A special issue of Cancers (ISSN 2072-6694). This special issue belongs to the section "Tumor Microenvironment".

Deadline for manuscript submissions: closed (30 September 2023) | Viewed by 13725

Special Issue Editors

Dr. Angeliki Magklara

E-Mail Website
Guest Editor
1. Laboratory of Clinical Chemistry, Faculty of Medicine, School of Health Sciences, University of Ioannina, 45110 Ioannina, Greece
2. Institute of Molecular Biology and Biotechnology, Foundation of Research and Technology-Hellas, 45110 Ioannina, Greece
Interests: cancer epigenetics; cancer stem cells; breast cancer; tumor heterogeneity; epigenetic therapies
Special Issues, Collections and Topics in MDPI journals
Dr. Styliani Papadaki

E-Mail Website
Guest Editor
Laboratory of Clinical Chemistry, Faculty of Medicine, School of Health Sciences, University of Ioannina and Institute of Molecular Biology and Biotechnology, Foundation of Research and Technology-Hellas, 45110 Ioannina, Greece
Interests: cancer stem cells; metabolomics; chemoresistance; tumor microenvironment

Special Issue Information

Dear Colleagues,

One of the hallmarks of cancer is metabolic reprogramming resulting in the utilization of aerobic glycolysis for the energy requirements of cancer cells. This metabolic rewiring sustains and promotes tumor growth and often mediates the development of chemoresistance leading to the failure of cancer treatments. Cancer stem cells (CSCs) have gained much attention due to their involvement in tumor initiation, progression, and metastasis, but mostly due to their association with chemoresistance and tumor recurrence. Common anti-cancer therapeutic schemes have proven unsuccessful for the elimination of this aggressive tumor subpopulation.

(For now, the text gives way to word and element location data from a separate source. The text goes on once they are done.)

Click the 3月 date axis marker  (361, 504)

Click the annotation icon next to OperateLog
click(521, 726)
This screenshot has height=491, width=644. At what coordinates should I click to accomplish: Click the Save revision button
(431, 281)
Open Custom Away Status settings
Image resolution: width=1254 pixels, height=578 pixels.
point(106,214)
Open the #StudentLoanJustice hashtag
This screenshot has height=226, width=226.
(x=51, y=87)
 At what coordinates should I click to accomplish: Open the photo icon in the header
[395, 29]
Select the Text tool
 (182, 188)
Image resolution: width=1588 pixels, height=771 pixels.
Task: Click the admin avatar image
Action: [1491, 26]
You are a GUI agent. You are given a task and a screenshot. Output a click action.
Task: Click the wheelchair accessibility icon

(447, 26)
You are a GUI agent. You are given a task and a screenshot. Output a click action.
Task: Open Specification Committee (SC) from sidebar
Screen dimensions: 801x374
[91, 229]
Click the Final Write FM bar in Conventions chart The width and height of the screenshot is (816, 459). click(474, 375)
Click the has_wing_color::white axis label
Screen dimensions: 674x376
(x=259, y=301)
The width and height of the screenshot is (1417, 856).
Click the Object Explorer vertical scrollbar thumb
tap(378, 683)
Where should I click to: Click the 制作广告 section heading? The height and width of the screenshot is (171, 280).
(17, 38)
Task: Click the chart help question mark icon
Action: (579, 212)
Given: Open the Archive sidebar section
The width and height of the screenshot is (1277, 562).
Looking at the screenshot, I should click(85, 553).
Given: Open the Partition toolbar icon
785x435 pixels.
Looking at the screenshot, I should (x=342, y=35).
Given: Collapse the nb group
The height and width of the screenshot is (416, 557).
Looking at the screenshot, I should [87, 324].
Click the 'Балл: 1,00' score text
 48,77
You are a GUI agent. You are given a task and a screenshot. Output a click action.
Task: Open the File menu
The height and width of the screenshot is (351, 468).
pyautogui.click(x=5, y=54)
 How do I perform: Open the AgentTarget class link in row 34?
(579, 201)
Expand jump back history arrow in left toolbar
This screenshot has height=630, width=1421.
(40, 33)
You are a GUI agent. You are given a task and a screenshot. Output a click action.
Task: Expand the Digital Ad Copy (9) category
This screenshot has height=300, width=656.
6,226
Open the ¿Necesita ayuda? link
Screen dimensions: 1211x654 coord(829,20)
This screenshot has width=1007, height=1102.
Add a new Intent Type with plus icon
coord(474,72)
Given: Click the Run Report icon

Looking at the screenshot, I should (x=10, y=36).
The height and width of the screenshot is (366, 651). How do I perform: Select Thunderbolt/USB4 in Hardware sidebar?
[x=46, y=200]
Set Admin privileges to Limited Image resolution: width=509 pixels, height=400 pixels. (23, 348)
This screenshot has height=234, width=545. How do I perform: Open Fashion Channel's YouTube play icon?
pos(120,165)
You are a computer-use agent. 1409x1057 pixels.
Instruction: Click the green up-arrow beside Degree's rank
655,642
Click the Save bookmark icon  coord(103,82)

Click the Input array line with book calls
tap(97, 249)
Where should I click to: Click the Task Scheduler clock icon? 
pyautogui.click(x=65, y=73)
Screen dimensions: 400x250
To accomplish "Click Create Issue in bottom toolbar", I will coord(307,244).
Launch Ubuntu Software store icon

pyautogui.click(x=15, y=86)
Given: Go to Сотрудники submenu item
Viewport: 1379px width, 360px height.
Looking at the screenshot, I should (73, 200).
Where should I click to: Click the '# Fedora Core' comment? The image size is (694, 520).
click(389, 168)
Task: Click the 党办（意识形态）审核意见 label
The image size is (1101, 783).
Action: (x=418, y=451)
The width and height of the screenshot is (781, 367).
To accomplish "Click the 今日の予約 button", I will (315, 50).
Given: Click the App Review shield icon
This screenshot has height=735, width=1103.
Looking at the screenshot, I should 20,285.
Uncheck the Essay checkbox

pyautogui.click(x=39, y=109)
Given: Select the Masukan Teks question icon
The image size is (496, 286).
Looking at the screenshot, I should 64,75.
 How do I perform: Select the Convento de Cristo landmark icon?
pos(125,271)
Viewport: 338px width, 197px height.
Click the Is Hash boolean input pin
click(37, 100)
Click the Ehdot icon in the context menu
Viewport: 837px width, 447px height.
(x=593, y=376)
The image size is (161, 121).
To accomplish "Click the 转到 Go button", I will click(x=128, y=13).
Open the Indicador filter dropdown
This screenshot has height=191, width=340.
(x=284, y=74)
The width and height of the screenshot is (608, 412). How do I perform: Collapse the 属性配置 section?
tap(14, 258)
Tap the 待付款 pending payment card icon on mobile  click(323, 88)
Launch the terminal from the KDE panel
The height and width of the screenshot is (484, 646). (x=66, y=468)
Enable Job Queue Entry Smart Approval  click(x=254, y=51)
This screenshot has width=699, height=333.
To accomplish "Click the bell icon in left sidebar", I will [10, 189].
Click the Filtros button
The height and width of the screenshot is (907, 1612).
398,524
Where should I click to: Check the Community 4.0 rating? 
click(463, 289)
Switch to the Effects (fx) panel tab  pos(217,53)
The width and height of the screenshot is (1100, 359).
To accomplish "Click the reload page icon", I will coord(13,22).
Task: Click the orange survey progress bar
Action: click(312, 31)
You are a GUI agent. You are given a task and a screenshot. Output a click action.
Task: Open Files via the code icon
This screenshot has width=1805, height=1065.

CSCs inhabit a distinct niche within the tumor microenvironment (TME), which is usually characterized by hypoxia, acidosis, nutrient deficiency, and immunosuppression. The interplay between components of the CSC-niche directs their metabolic reprogramming towards glycolysis or oxidative metabolism, depending on the specific biological setting. The mechanisms of CSC metabolic plasticity and its regulation by the TME remains a field not yet fully understood. An in-depth investigation of this field could provide us with clues about the metabolic “vulnerabilities” of CSCs and how these could be exploited for the development of targeted therapies. Such CSC metabolome-targeted therapies could be employed in combination with standard treatments and may be more beneficial for cancer patients.

This Special Issue’s scope is to collect original or review articles focusing on the elucidation of the role of TME in the metabolic reprogramming of CSCs and on the investigation of the potential therapeutic benefits stemming from targeting CSC metabolism.

Dr. Angeliki Magklara
Dr. Styliani Papadaki
Guest Editors

Manuscript Submission Information

Manuscripts should be submitted online at www.mdpi.com by registering and logging in to this website. Once you are registered, click here to go to the submission form. Manuscripts can be submitted until the deadline. All submissions that pass pre-check are peer-reviewed. Accepted papers will be published continuously in the journal (as soon as accepted) and will be listed together on the special issue website. Research articles, review articles as well as communications are invited. For planned papers, a title and short abstract (about 100 words) can be sent to the Editorial Office for announcement on this website.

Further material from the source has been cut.